PROBATE OF A SMALL ESTATE, $20,000 OR LESS IN ASSETS

PROBATE OF A SMALL ESTATE, $20,000 OR LESS IN ASSETS
July 11, 2016 No Comments Law admin

If a person dies leaving $20,000 or less in assets, the surviving spouse or minor children can request the court to “set aside” the estate. This is much simpler than a full probate proceeding. In order for the court to set aside the estate, the petitioner has to file a Petition for Order to Set Aside Estate Not Exceeding $20,000 with the probate court. Property held in joint tenancy need not be included but the decedent’s share in any community property must be included.

If the estate is set aside by the court, the surviving spouse or children are responsible for the payment of the decedent’s unsecured debts up to the value of the estate, less any liens and homestead or other exempt property.

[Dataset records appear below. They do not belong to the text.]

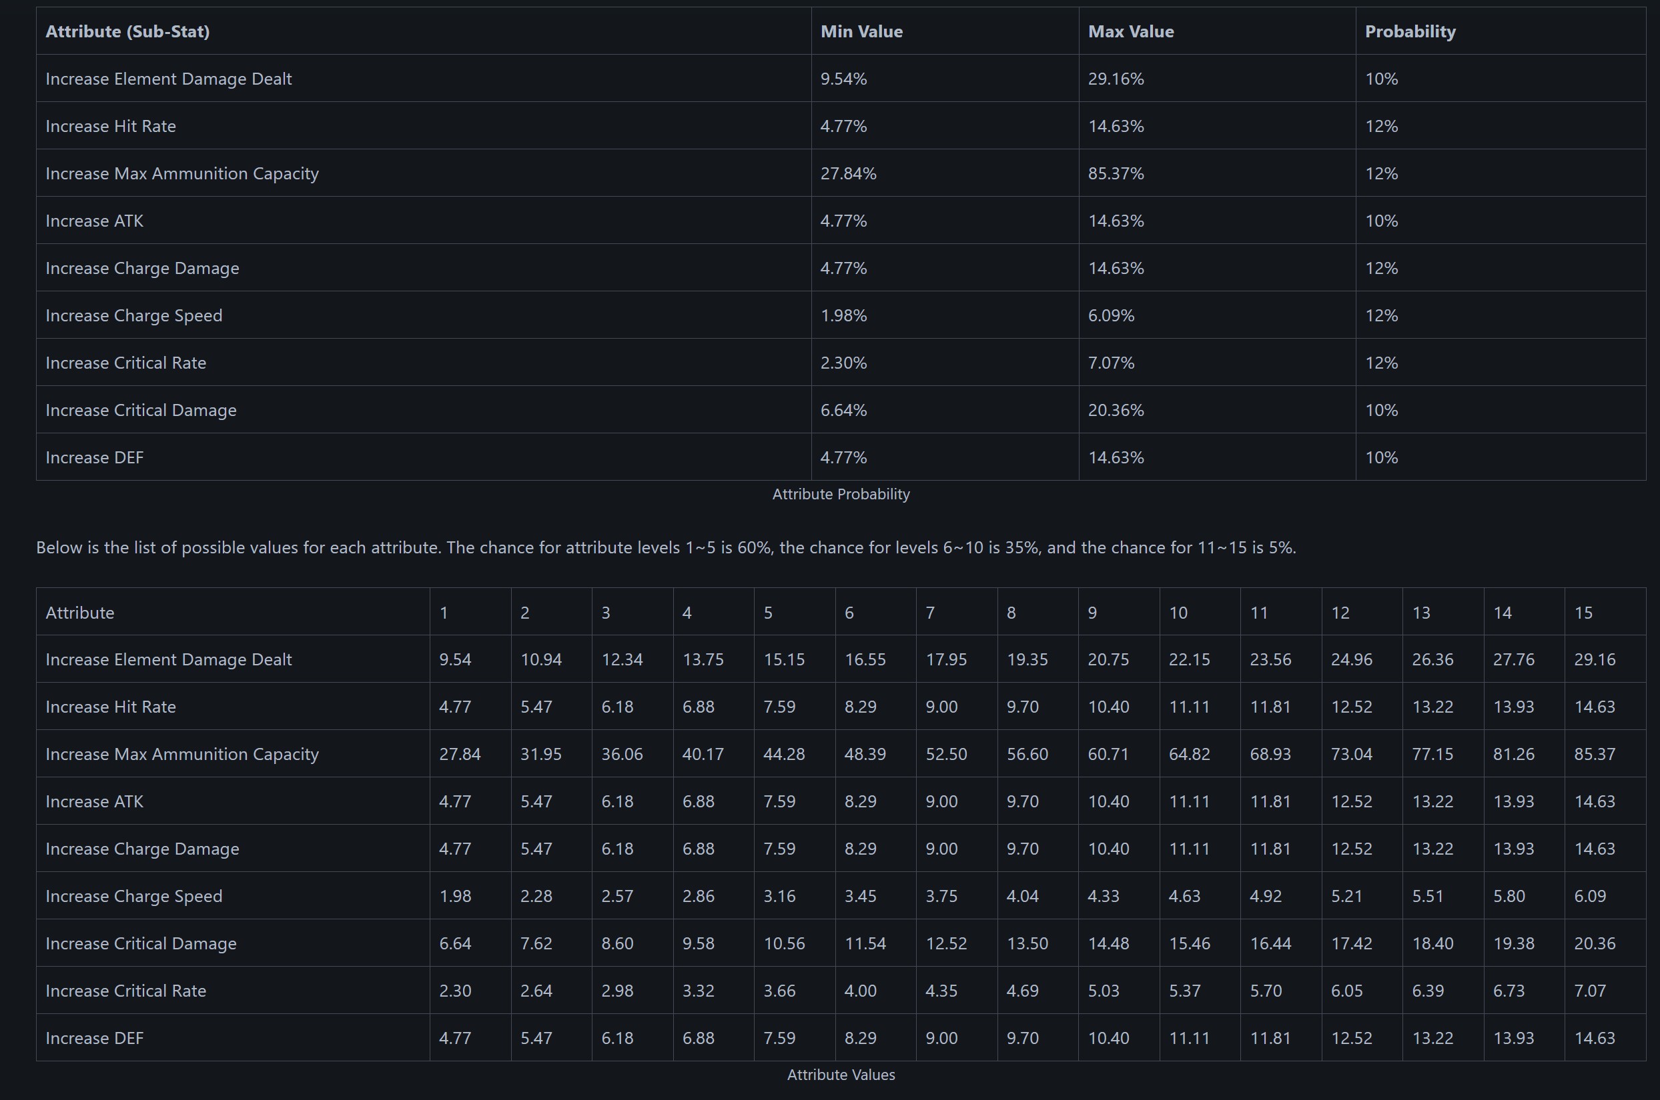Screen dimensions: 1660x1100
Task: Click Max Ammunition level 7 value 52.50
Action: tap(945, 755)
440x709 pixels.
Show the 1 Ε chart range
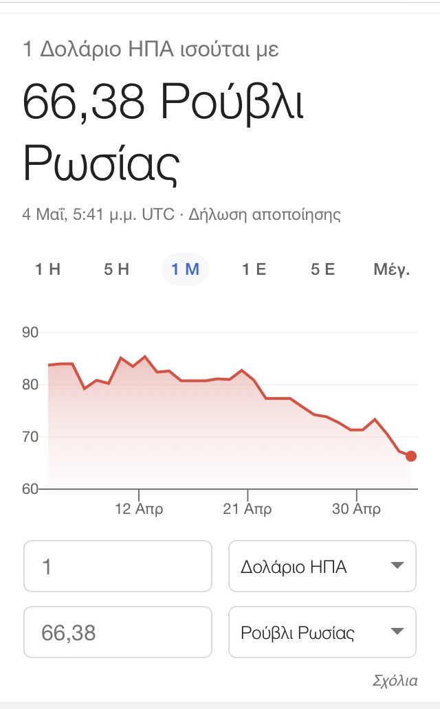coord(254,269)
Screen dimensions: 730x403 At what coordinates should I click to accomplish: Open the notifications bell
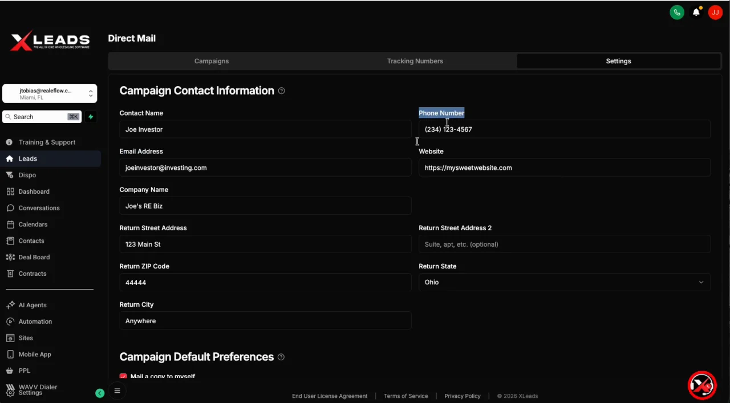pyautogui.click(x=696, y=13)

If the estate is awarded, the beneficiaries are responsible for the decedent’s debts for one year unless the creditor files a court action during that year. There may be tax ramifications; therefore, it is advisable to consult a lawyer.

In order to get more information, please read California Probate Code Section 6600.

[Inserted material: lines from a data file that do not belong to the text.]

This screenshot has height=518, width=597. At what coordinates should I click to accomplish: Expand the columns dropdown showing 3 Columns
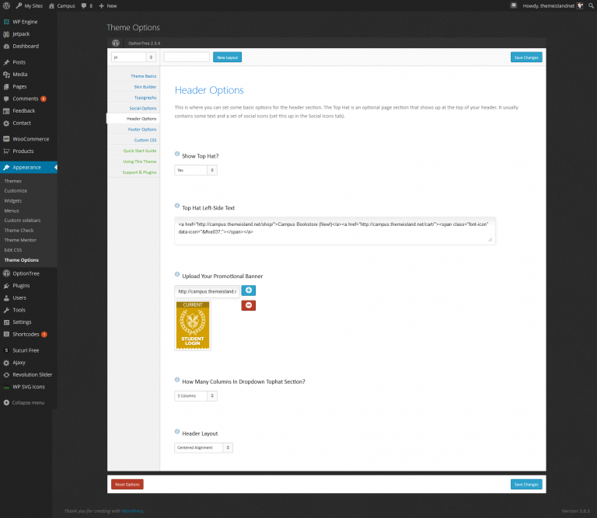195,396
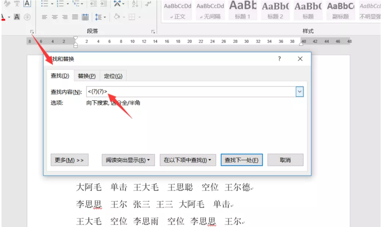Apply distributed alignment to the paragraph
Screen dimensions: 384x227
coord(85,17)
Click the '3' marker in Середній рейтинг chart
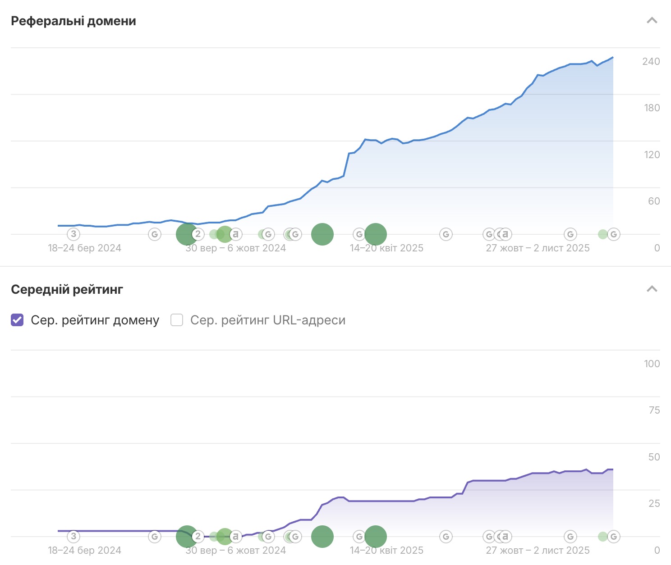Viewport: 671px width, 565px height. point(74,537)
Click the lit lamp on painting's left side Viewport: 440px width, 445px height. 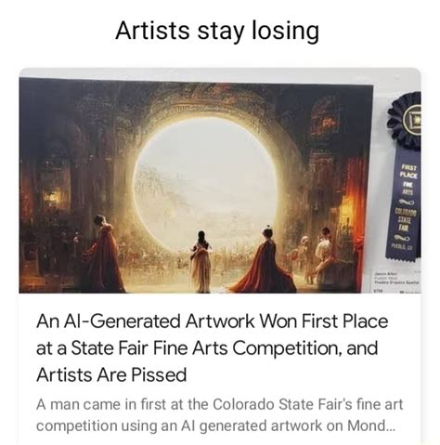click(x=51, y=195)
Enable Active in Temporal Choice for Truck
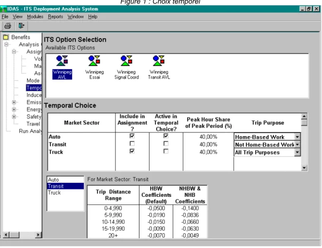This screenshot has width=322, height=248. pos(166,151)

PERSONAL AND REAL PROPERTY WORTH $150,000 OR LESS
The procedure described in Probate Code Section 13100 can be used to collect the decedent’s personal property and distribute it to the heirs or the beneficiaries named in the Will by using a declaration. However, certain rules, given below, apply to this procedure.

  • It cannot be used to distribute real property (land or buildings)
  • It can be used for property that would automatically pass to a spouse
  • There is a 40 days waiting period after the death of the decedent before the decedent’s assets can be collected and distributed.

Written declaration must be given to the person or agency that has the property or is in charge of the transfer of the property.
In order to get more information on this procedure, please read Probate Code Section 13100.